Mes neurones étaient en compote, c'était dur de réfléchir à ce moment-là.
- Oulà, tu dois être encore dans tes rêves, mon vieux. On a été attaqués par une meute de ravageurs, toi le premier. Ç'a été dur de te ramener à la surface sans aggraver tes blessures, mais tu as guéri vite, alors tout va bien.
Les souvenirs arrivaient péniblement dans mon cerveau.
- Ça y est, je me souviens. J'ai senti une grande douleur, puis... Le rouge.
- De quoi?
- J'ai vu rouge, comme la couleur du sang, juste avant de...
Le reste, je ne me souvenais plus. Tout était flou.
- C'est pas grave, tu te rappelleras plus tard.
Son ton faisait entendre qu'il savait quelque chose, mais je décidais de ne rien lui demander.
Je me relevais pour aller manger un bon théry-steak, mais je me sentis super lourd en me relevant, ce qui me fit retomber sur le sac de couchage.

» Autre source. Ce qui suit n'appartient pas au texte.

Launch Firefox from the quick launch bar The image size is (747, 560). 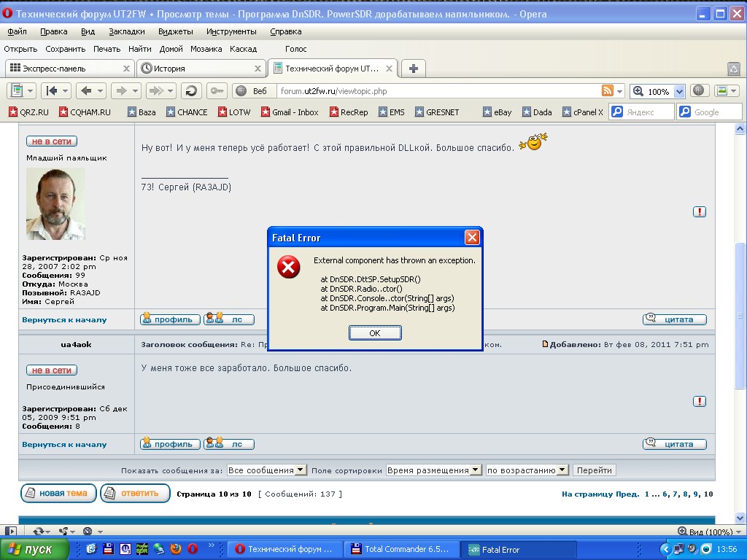point(176,549)
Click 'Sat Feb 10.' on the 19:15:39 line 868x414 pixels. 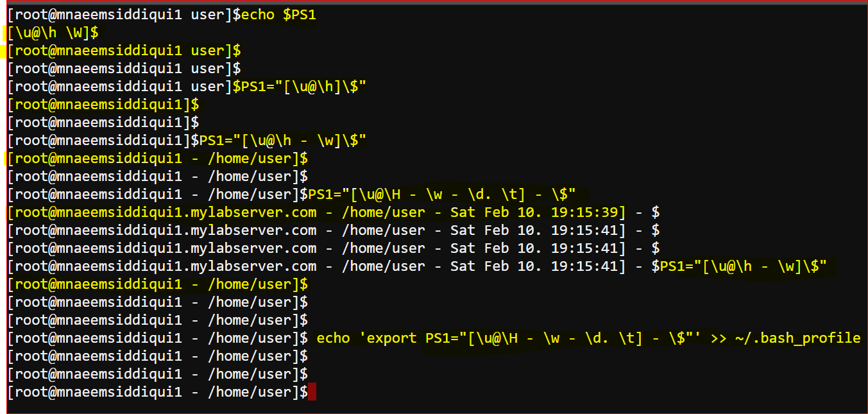click(x=497, y=212)
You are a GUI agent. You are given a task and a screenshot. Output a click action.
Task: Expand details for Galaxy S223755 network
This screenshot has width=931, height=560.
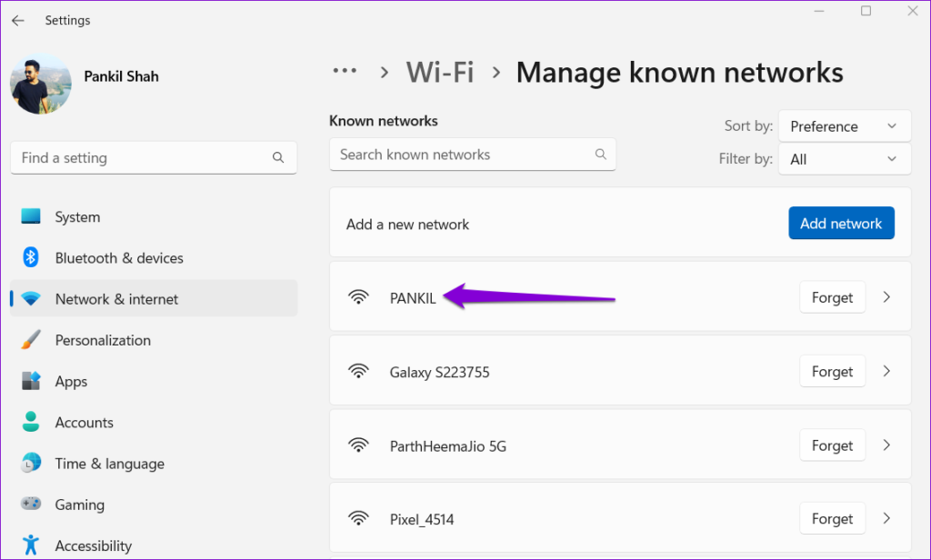click(x=886, y=371)
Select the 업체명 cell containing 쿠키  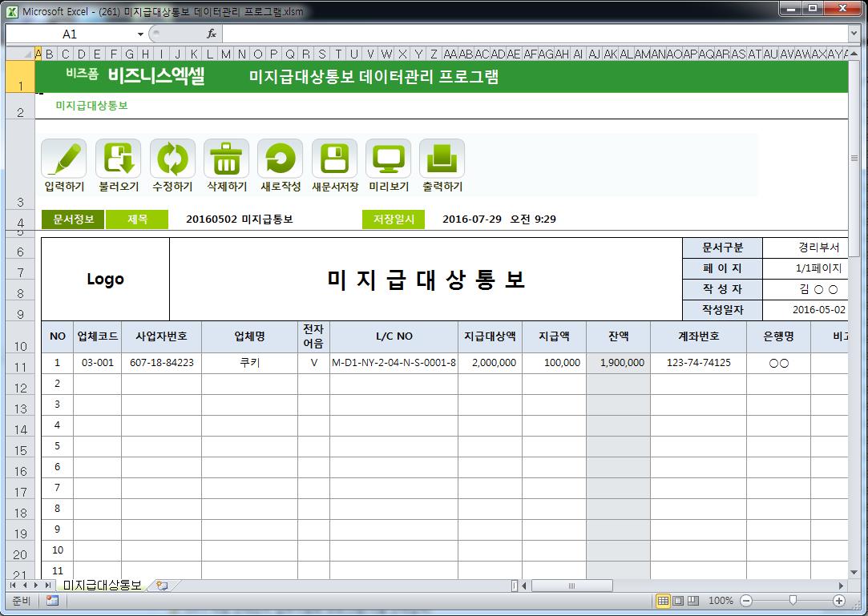(249, 363)
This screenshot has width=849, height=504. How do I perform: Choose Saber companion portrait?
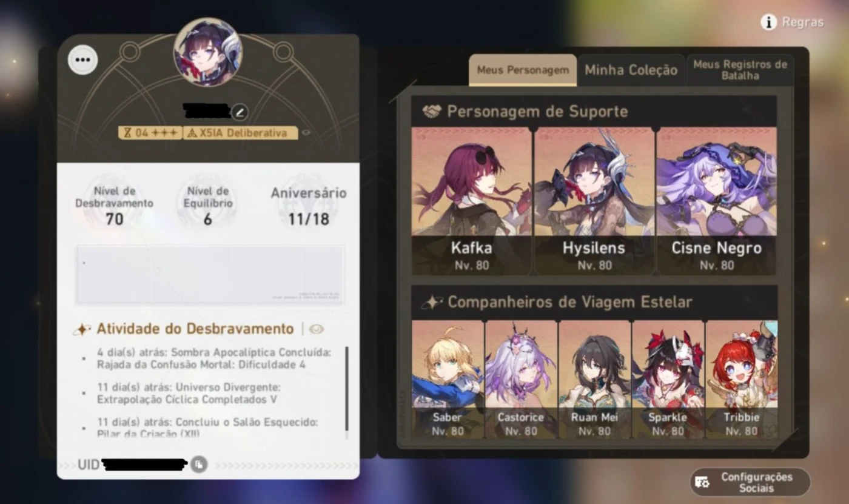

- Hé, fais gaffe, tu es au lit depuis trois jours, tes muscles doivent se réhabituer.
Je mis un moment pour comprendre sa phrase.
- Qu... Quoi?
- Oui, c'est beaucoup, je sais, mais au moins, t'as bien récupéré. Tu vas avoir une belle cicatrice, mon vieux. Tiens.
Il me tendit le morceau de viande, que je pris et mangis à grandes bouchées - au point où on en était, autant le manger à mains nues -.
- Où sont Fabien et Aria? - Oui je parle avec un gros morceau de viande dans la bouche -
- Dehors, ils s'entraînent ensemble. Fais des étirements, tu te sentiras mieux, et tiens, met ça. Je reviens.
Il me passa des fringues de rechange en fourrure et sortit. Alors il avait utilisé le théry qu'on avait tué, Fabien et moi? Je mis les habits et laissait les anciens sur mon lit. Je les garderais, ceux-là, j'y tiens. Ils sont la seule chose qui me raccroche au vrai monde. Mes griffes de théry étaient posées à côté de mes couteaux sur un rocher. Le basilic m'observait pendant que je me changeais, ce qui me fit un peu bizarre. Qu'avait-il à m'observer, il a déjà dû voir Glados se changer, non? En tout cas, il ne bougeas pas, me surveillant comme une mère suveillerait son enfant au parc. Je décidais de l'ignorer en lui tournant le dos, mais je savais qu'il m'observait.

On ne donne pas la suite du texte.